The Wisconsin study focuses on factors that control sleep duration as opposed to the timing of when sleep occurs, which is regulated by the circadian system, Tononi notes. "The key molecular mechanisms controlling the circadian timing of sleep are well understood, but details about the homeostatic mechanism that regulates the amount of sleep have been unclear," he says.
In a four-year, round-the-clock search, researchers screened 9,000 mutated fruit flies, many of them supplied by Ganetsky's lab, and found one line of them that slept one-third the amount of normal flies. Put through a series of tests, the short-sleeping flies, named minisleep (mns), were found to perform normally and did not appear to be impaired by sleep deprivation. The mns flies, however, did have shorter life spans.
Following the testing, the researchers noticed shaking in the flies' legs as the insects recovered from anesthesia. The observation led the team to focus on the Shaker gene, which produces this effect. Nevertheless, Shaker's main job in flies-and in its equivalent in humans--is to control the excitability of cell membranes.
Genetic analysis of the mns flies, conducted by Daniel Bushey, a post-doctoral fellow working with the Tononi team, revealed that their Shaker genes contained a single amino-acid mutation. Because of the mutation, a functional ion channel could not be formed on the cell membrane and potassium therefore could not flow through it.

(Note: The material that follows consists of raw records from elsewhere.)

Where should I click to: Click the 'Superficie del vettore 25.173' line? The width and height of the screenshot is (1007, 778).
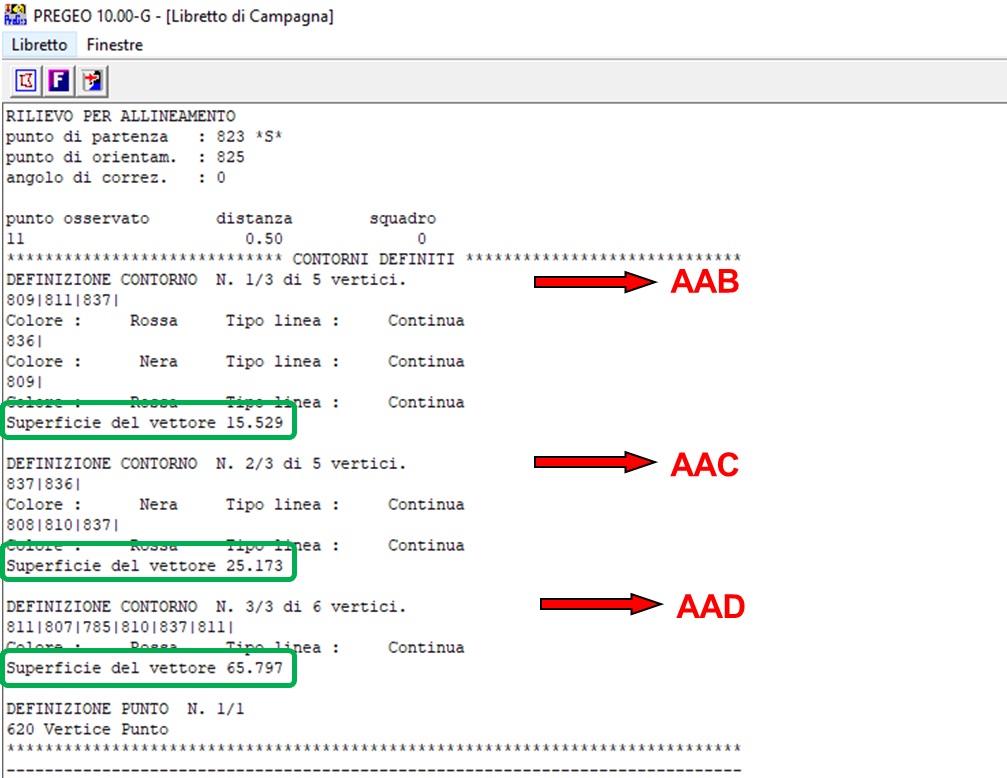150,566
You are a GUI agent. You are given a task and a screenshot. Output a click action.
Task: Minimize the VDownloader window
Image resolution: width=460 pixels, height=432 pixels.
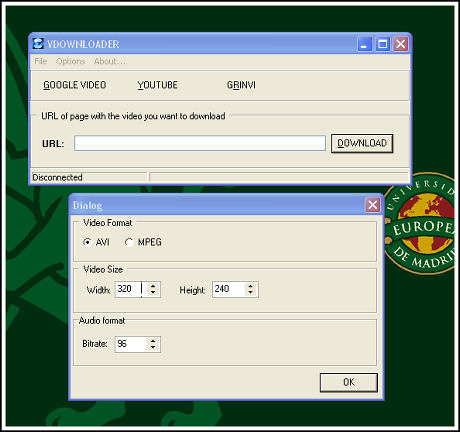[x=364, y=44]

When the researchers first tested flies with the Shaker gene, they found that some of them with other mutations were normal sleepers. But these flies became short sleepers when the researchers removed genetic modifiers from their genome.
"This told us that genetic forces push hard against this phenotype to make it ineffective," Cirelli says. "Being a short sleeper is probably not a good thing. We know that the mns mutation affects mortality, but we're not sure how."

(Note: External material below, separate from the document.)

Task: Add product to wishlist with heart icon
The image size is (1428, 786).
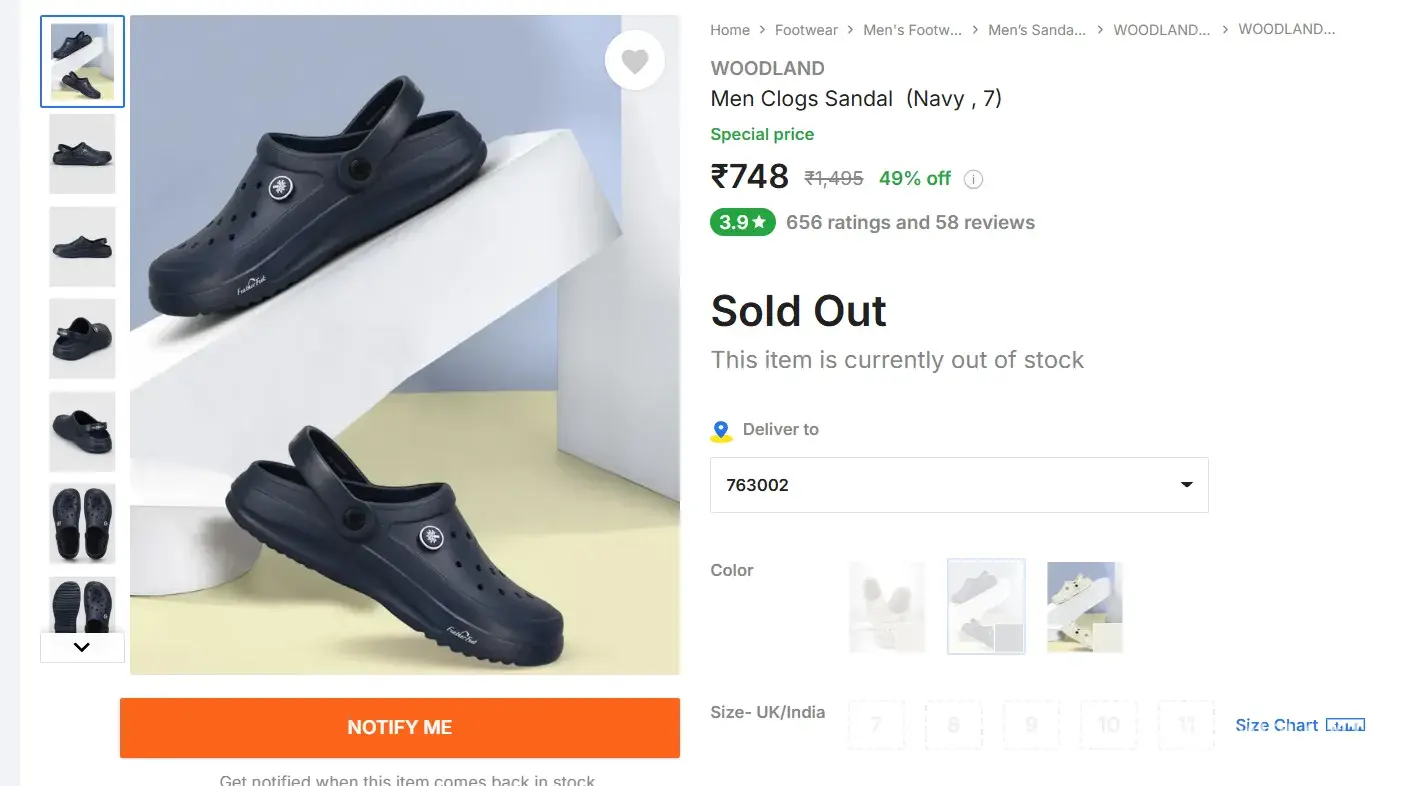Action: click(635, 61)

In earlier studies, Tononi's team discovered that fruit flies do, in fact, sleep.
"The more behaviors we look at, in terms of sleep, the more we find that sleep in fruit flies is very, very similar to sleep in mammals," Cirelli says.
Like humans, fruit flies generally are quiet and immobile for between six and 12 hours each night and lose most of their ability to respond to stimuli, the researchers found. When deprived of sleep, humans and their winged counterparts rebound on the following night by sleeping longer and more deeply. Flies also sleep more in their youth than later in life, when their sleep is fragmented, as with humans.

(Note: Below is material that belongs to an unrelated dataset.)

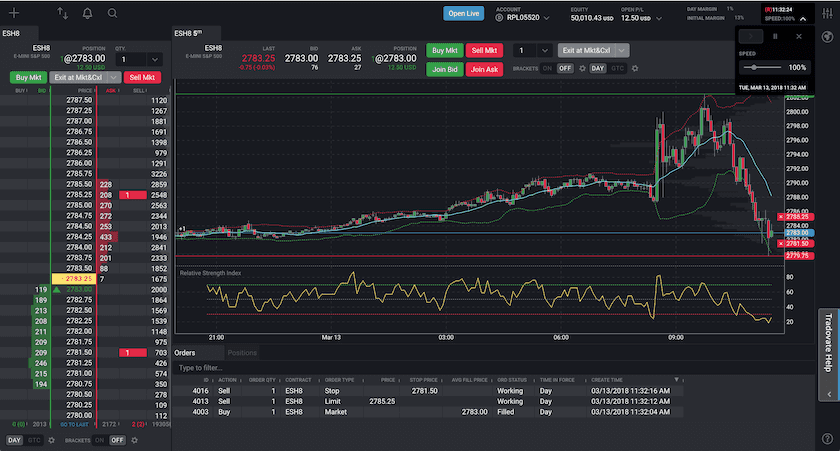
Task: Switch brackets OFF in the bottom-left DOM bar
Action: pyautogui.click(x=117, y=440)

In other studies, the scientists also observed that caffeine has the same stimulating effects on human and fly sleep, and that similar genes are expressed in both species when they are awake and asleep. Tononi's team also conducted EEGs on the flies and found evidence of the same electrophysiological changes occurring during sleep and wakefulness as in humans.
"The electrical changes in humans look different that they do in flies because our brains are organized differently," Cirelli says. "But the EEGs showed electrophysiological changes signifying that the flies were asleep and awake."
In mammals the changes produce hallmark waves, or oscillations of groups of neurons, easily detected by EEG. The waves are slower during deep sleep and faster during waking times. One way of getting from the faster to the slower state is by opening ion channels, allowing potassium to flow through them.
"Our hypothesis is that if you don't have potassium channels, you won't get slow waves," Cirelli says. "The cell membrane will remain activated, preventing long periods of deep, non-REM sleep."
The researchers say that the fly research translates to humans even more than they thought it would. "Humans have the same kind of genes and potassium channels. And we know that slow waves must be generated by changes in the excitability of neuron cell membranes," Cirelli says.
"Potassium changes may have a huge affect on sleep in humans."
Sleep is a highly complex activity and probably involves many genes, some of which are more influential than others, says Cirelli. "We believe this gene is very powerful because it acts on the final common pathway and has the ability to change the excitability of neurons."